REQUIRED ACTION A
Quote each sentence of the dandelion essay in which the writer uses "never" or "do not" about themself.
REQUIRED ACTION B
Carry the essay on dandelions forward from its final sentence, in the same voice.

TEXT PASSAGE
View from Hickory Heights: How do we judge the dandelions?

I have always been enthralled with dandelions. When my children were young, they often brought home bouquets of them. I proudly displayed them so they would be happy. The little yellow flowers were so joyful to look at. By evening the little yellow blossoms had closed up. That is the way of the dandelion.

When I volunteered at Warren General Hospital there was a picture in the hall of dandelions gone to seed. There was something about that picture that spoke to me. As I passed it while running errands while I worked, I stopped to admire it.

I have never used weedkiller on my lawn. If I did, I would probably have nothing green. My lawn is loaded with weeds and I like it that way. I do not believe in using lawn treatments to get rid of the dandelions. When the children were small their babysitter had someone treat her lawn. That day they were not allowed in the yard. You know that probably was not good for anyone.

There is something about looking out at my yard and seeing the little yellow blossoms. While I admire the yellow flowers, I do not like it when they go to seed. Those stems just pop right up after the lawn has been mowed.

[Stored data entries]
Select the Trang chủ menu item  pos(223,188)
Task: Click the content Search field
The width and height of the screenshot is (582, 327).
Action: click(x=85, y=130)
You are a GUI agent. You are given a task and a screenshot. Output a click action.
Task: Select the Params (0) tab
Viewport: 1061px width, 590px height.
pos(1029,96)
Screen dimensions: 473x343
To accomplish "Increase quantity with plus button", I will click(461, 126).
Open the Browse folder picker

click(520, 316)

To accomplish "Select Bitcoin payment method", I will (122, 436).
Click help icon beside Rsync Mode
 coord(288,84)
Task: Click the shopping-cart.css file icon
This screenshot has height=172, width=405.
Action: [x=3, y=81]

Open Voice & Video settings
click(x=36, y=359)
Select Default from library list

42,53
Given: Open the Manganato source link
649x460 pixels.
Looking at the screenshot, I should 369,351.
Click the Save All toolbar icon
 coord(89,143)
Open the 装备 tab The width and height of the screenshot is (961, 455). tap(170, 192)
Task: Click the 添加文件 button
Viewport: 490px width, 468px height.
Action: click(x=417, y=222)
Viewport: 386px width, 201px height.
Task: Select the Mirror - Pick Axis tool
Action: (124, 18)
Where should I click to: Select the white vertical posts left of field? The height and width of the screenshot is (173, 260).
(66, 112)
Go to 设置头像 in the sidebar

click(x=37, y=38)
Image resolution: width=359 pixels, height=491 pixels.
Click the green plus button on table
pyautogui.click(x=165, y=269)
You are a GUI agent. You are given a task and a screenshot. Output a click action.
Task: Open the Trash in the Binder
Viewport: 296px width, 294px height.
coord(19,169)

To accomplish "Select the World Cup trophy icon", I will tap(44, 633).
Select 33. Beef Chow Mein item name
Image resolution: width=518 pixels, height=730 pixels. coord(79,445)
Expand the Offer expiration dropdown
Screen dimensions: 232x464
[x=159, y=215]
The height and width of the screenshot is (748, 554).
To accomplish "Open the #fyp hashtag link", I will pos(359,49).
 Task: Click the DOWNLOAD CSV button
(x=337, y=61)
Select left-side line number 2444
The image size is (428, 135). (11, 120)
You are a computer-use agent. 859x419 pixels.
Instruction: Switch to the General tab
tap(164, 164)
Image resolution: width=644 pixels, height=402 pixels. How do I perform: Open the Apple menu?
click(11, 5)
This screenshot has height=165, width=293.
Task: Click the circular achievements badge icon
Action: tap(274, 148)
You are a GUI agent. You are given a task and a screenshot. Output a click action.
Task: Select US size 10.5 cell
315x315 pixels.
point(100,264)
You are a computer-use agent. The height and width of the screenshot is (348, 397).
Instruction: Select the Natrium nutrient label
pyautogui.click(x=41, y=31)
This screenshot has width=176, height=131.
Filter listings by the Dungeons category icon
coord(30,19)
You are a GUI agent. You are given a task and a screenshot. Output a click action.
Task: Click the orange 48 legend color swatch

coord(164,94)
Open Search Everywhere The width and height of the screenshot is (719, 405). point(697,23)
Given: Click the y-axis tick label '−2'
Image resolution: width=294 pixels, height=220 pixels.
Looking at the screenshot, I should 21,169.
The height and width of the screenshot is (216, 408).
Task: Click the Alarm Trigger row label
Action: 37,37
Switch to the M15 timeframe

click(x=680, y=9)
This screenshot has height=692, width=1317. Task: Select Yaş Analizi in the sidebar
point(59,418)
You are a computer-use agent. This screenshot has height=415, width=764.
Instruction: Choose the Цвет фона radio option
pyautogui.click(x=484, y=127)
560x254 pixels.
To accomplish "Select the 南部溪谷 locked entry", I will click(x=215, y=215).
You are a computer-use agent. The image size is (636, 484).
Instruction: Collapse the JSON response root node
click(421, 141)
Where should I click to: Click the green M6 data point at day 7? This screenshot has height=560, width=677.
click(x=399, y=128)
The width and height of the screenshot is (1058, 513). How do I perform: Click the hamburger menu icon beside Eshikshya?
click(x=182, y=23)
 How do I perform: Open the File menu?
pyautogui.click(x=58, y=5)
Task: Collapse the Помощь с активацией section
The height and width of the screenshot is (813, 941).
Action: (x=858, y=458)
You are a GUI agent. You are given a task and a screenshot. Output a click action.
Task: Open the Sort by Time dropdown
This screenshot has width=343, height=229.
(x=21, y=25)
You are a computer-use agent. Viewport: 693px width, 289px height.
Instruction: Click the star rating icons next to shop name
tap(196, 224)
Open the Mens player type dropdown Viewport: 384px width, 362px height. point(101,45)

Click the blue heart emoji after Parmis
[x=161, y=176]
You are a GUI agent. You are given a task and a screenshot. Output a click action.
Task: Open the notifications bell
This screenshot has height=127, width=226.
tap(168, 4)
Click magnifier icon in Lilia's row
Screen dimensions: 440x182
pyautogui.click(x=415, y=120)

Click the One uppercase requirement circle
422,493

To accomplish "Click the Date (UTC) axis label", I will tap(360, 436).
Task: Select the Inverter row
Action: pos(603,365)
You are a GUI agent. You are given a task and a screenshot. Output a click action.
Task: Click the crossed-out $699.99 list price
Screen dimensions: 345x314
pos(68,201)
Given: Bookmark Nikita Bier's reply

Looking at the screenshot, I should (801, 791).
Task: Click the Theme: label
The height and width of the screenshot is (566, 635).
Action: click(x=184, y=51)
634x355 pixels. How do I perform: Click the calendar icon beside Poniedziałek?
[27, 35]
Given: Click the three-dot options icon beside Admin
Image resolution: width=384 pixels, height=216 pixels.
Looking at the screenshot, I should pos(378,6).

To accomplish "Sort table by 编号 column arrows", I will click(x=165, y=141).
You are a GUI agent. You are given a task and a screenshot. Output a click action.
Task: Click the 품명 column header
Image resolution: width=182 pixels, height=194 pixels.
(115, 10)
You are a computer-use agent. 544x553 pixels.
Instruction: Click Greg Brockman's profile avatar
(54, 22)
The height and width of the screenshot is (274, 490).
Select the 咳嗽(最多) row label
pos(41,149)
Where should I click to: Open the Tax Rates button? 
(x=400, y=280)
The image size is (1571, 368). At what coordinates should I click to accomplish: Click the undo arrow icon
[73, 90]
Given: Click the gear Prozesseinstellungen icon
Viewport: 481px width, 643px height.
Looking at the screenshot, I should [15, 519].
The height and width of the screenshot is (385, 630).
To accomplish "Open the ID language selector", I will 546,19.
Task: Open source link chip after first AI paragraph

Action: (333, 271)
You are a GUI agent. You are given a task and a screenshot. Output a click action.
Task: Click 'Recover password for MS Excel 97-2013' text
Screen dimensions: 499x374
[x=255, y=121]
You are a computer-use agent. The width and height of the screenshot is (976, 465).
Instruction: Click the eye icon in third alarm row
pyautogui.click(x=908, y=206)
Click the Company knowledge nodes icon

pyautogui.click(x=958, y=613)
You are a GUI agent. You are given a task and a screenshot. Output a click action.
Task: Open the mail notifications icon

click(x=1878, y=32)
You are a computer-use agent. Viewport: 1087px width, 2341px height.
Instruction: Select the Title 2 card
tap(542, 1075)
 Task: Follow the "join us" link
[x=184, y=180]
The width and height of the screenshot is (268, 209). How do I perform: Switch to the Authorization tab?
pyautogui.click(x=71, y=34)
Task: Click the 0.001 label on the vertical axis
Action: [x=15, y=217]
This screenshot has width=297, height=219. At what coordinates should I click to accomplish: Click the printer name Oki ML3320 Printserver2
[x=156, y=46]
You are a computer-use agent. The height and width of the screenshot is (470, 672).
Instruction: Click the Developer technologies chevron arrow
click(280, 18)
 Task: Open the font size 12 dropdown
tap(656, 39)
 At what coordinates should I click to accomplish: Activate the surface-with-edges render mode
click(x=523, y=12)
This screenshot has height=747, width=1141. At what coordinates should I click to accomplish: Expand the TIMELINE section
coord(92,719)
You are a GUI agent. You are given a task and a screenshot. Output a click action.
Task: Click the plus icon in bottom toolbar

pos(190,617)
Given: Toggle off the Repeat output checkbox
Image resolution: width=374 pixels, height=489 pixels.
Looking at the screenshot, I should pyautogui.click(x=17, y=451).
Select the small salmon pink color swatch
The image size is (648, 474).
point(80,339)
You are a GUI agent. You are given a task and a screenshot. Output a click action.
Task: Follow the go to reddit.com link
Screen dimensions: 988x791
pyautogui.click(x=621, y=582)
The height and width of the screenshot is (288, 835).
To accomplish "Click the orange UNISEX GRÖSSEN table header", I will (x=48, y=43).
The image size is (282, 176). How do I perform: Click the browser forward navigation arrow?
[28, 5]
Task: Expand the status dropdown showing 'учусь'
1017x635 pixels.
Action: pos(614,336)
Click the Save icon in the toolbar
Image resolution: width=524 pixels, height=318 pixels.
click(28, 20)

EXERCISE RESULT A
- I have never used weedkiller on my lawn.
- I do not believe in using lawn treatments to get rid of the dandelions.
- While I admire the yellow flowers, I do not like it when they go to seed.

EXERCISE RESULT B
While I was publishing my column in a weekly farm paper, I came across a recipe for dandelion jelly. You went out and picked the blossoms, then made an infusion with them. Of course, you had to wash them in a colander first to be sure there was nothing on them. It sounded so interesting that I just had to try it. It really was very good. I used a little yellow food color to make it prettier.

When the dandelions were out my husband’s aunt always came to visit. She and her sisters loved dandelion sandwiches with lettuce. When Lillian turned eighty years old my husband planted a dandelion to give to her at her party.

Dandelion greens were also good with leeks. My husband would gather leeks for his mother. The ones he gathered were quite small, but they had a really strong flavor.

To make a sandwich you put down some dandelion leaves, then cut small pieces of the leeks. Of course, there was some Miracle Whip on the slices of bread.

I recently watched a food challenge where they were given dandelion greens to work with. The contestants had to create a dish making dandelions the star. They were very creative. I recall that one of them used the leaves to create a pesto. Supposedly it was very good.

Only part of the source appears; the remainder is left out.